Все уже было, а слово найдешь — и жарко,

все уже знаешь, а пишется как во сне

русский роман: снег, рукавички, шарфик,

черные лестницы, белые скверы, снег…

— Не позвонила… — Ты не ответил… — Как ты?

— Вся обревелась… — Ты как снежинка… — Ах!..

— Может быть, в гости?.. — Рюмочки, люди, карты…

— Мы заночуем? — Узкий диванчик, страх:

вдруг нас услышат? — Где же ты? — Сладко, больно,

влажная простынь. Жар… — Принеси попить!.. —

Русский роман: в доме подружки школьной,

стены сшибая, спящих перебудить;

с мужем подружки — в кухоньке, под варенье —

рюмкой об рюмку, пьяной башкой в рассвет…
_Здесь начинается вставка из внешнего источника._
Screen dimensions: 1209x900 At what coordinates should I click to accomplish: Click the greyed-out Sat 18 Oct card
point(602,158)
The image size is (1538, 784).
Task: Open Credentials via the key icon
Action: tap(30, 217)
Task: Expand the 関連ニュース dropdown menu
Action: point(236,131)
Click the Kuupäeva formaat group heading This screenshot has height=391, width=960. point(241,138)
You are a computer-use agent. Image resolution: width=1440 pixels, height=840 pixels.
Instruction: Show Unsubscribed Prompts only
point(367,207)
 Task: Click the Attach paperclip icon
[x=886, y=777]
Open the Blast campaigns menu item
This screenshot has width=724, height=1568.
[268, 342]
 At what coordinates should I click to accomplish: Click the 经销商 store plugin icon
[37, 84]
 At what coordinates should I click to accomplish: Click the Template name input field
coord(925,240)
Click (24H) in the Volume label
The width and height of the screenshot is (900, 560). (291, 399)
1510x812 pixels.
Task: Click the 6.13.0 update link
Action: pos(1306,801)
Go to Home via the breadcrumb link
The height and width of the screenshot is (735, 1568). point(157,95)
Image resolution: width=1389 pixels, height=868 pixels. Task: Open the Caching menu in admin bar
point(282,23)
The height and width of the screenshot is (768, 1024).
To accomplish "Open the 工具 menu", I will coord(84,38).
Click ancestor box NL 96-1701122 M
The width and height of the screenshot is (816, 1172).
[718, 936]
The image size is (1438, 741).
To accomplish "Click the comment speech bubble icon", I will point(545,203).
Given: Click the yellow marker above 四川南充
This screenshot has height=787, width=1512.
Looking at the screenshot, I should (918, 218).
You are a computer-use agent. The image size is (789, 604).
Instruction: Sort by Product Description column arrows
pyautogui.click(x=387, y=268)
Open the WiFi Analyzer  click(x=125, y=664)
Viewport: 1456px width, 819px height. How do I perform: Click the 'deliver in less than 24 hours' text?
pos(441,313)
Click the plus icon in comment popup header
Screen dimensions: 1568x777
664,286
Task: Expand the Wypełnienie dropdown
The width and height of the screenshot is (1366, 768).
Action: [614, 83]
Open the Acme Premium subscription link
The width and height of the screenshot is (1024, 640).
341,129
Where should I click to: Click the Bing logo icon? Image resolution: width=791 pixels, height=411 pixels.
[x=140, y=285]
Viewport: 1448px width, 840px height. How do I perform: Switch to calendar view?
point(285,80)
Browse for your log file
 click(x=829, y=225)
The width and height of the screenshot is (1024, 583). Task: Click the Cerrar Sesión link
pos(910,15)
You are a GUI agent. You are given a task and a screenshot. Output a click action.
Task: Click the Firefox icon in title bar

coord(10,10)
Русский роман: шепот и осужденье,

ропот и слезы… — Ты уже выпил? — Нет. —

Русский роман: стражи ночных общежитий…

— Мы заночуем… — Вот полотенце… — Вот

розовый венчик из разноцветных нитей

плюшевых ковриков и воробьиных нот.

Вот тебе венчик: крыша — на самой кромке

голубь с голубкой… — Не уходи, постой… —

Русский роман: тьма, полутьма, потемки,

больше Крестовский, нежели Лев Толстой.

Низкое небо, ветер, сигнальный прочерк…

Память-тетрадка: захочется — перечту.

Вот тебе венчик из разноцветных строчек

острых снежинок, круглых окошек «Ту»,

вот тебе венчик: связанный из тумана

узел сюжета, петелька, узелок

из твоего обмана — рычаг романа,

что при желании складывается в венок.

* * *

Все восстановлено из праха…

Михаил Кузмин.

Все, что я слышу или же недослышу,

было Бетховеном… Мнится, давным-давно

тяжеловыйный желудь дырявит крышу,

тяжелорукая глина дробит зерно.

Эти пробежки — к свету или обратно,

эти рожденья: звука, тоски, ростка —

вышли из смерти сына, из кельи брата,

из воркованья кладбищенского молотка;

эти раздоры бытопорядка с миро —

сопротивленьем столь тяжелы сейчас

приговоренным к кисточкам и клавирам,

так напрягают крылышки наших глаз,

что разрыдаешься: ликам мешают лица,

веку — секунда, миг заслоняет год,

и для того, чтоб высмотреть ангелицу,

взмахом ресницы смахиваешь народ…

* * *

«Из одра и сна воздвигл мя еси»,

убей мое тело, а душу спаси,

прикрой меня светом, раскрой мне тетрадь,

и душу укради, и сердце растрать…

А я свое тело — на скользкий полок

из досок тоски на гвоздочках тревог,

а я свои очи — в пустой потолок,

а свои ночи — в тугой узелок… —

всю жизнь в узелок, всю родню в узелок…

Вот Бог, я скажу им, а вот вам порог,

тропа на земли и тропа в небеси.

Из одра и праха воздвигл мя еси…

* * *

В. С.

Я-то и прежде об этом не мог,

да и сегодня случайно:

вдруг я подумал, что родина — Бог,

в нас вырастающий тайно.

С ним и светло и, конечно, темно,

радостно и одиноко…

Родина… — может быть, это письмо,

может, и правда от Бога…

Родина — это… А ты — про овсы,

да про луга, да криницы…

Родина — это та капля росы,

в коей не грех утопиться.

Это, конечно, и ты, дуралей,

галстук за родину рвущий.

Это и я, дуралей, —

над твоей музой кривой хохотнувший…

* * *

Человек рождается, вырастает в мужа,

не тонет в воде, не сгорает во зле,

потом узнает, что нисколько не нужен

ни себе, ни дочери, ни земле;

потом человек научается плакать,

потом, не вспомнив, зачем пришел

на эту землю, становится прахом —

и ему хорошо, и земле хорошо.

Кобенков Анатолий Иванович родился в 1948 году в Хабаровске. Окончил Литературный институт им. А. М. Горького. Автор нескольких стихотворных сборников, выходивших в Сибири. Живет в Иркутске. В нашем журнале публикуется впервые.